Assuming a prevalence of hypertriglyceridemia of between 0.25 and 0.5, and a prevalence of high cPLI concentrations of 0.1 in nonhypertriglyceridemic dogs, we estimated the power of this study to be between 0.20 and 0.75 to detect a significant difference at the 0.05 level if the true odds ratio is between 2 and 5, with a sample size of 35 dogs. Peak postprandial and fasting serum triglyceride concentrations were calculated for each dog, and categorical variables created based on the a priori cut-offs. The odds ratio for having increased serum cPLI concentrations in dogs with triglyceride concentrations at or above the a priori cut-offs relative to those with triglyceride concentrations below the a priori cut-offs was calculated.

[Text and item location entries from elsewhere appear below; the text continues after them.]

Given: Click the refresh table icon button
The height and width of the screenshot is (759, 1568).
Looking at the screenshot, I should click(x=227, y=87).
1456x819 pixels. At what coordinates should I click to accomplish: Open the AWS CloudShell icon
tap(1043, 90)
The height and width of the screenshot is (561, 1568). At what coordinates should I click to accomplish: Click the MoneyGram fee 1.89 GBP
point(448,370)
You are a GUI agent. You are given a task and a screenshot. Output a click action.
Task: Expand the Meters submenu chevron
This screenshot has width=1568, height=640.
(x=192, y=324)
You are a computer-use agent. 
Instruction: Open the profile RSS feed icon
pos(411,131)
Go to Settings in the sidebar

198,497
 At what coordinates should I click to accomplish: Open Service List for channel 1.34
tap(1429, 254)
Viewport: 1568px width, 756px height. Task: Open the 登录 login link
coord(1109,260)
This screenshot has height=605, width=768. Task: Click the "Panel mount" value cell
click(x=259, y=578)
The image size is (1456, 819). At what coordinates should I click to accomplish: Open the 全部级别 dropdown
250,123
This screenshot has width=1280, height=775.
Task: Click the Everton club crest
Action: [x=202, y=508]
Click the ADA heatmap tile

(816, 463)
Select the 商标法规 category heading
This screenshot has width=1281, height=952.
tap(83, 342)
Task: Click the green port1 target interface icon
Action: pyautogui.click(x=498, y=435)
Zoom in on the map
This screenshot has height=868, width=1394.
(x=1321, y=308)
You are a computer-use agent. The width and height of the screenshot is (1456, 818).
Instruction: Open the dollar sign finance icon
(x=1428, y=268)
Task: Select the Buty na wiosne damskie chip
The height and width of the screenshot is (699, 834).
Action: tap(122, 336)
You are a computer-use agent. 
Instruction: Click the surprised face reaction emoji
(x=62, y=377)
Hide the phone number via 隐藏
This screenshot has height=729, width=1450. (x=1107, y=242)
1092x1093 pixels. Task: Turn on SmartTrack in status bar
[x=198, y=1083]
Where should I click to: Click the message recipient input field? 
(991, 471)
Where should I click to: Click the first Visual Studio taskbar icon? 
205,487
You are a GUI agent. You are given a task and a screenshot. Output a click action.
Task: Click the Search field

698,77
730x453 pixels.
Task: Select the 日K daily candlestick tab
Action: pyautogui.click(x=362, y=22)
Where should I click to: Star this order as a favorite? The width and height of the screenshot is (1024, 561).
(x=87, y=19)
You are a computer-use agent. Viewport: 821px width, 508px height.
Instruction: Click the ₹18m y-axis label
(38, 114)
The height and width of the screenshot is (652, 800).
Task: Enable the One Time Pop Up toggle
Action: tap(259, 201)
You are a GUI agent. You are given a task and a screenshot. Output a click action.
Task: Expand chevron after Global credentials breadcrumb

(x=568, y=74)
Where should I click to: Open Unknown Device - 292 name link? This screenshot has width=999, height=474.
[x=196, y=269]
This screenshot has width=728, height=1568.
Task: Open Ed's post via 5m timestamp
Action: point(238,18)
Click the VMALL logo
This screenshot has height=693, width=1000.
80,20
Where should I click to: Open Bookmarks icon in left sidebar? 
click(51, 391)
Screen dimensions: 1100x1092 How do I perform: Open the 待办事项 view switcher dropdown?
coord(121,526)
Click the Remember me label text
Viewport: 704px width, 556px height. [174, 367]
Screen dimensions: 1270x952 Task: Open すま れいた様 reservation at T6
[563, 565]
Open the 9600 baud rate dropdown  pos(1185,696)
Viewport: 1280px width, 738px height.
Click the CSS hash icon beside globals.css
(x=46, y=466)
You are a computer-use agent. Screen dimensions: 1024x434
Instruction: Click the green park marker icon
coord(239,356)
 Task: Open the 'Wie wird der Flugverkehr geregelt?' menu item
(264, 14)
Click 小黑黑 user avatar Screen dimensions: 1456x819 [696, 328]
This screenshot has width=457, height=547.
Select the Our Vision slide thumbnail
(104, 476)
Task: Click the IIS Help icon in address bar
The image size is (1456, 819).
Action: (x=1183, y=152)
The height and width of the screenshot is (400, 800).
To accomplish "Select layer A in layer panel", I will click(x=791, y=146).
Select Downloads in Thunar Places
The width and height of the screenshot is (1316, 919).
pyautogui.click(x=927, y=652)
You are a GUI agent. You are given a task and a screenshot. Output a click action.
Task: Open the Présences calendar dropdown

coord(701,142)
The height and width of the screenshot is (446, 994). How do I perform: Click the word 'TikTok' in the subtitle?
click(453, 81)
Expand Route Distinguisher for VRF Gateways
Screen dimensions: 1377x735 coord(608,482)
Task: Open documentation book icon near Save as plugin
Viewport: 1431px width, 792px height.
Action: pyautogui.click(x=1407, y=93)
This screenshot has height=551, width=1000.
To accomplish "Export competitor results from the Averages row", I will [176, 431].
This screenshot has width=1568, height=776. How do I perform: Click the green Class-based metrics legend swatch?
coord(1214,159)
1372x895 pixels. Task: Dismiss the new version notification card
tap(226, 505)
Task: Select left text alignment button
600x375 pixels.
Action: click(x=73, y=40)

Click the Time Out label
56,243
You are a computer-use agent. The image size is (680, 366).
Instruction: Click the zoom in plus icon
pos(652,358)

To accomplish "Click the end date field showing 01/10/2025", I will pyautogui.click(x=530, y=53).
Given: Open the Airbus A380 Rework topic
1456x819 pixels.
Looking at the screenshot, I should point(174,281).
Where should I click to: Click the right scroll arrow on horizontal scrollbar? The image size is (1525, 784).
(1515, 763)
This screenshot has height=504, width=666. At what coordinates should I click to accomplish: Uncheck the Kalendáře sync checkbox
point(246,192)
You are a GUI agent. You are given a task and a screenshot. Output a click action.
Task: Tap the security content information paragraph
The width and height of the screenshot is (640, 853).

Associations between triglyceride category and the presence of each of increased serum cTLI or increased serum cPLI were intended to be evaluated, but the analysis of increased cTLI was not presented because of insufficient numbers. Conditional maximum likelihood estimates were used except where these were infinite, in which case median unbiased estimates were used. P-values were calculated as twice the probability of the sufficient statistic. The P-values and confidence intervals were calculated by the mid-P rule. Statistically significant associations on these univariable analyses were also analyzed with body condition score (treated as a continuous variable) included in the regression model as a covariate to account for any confounding on the association between hypertriglyceridemia and cPLI, cTLI, or both concentrations caused by effects of obesity.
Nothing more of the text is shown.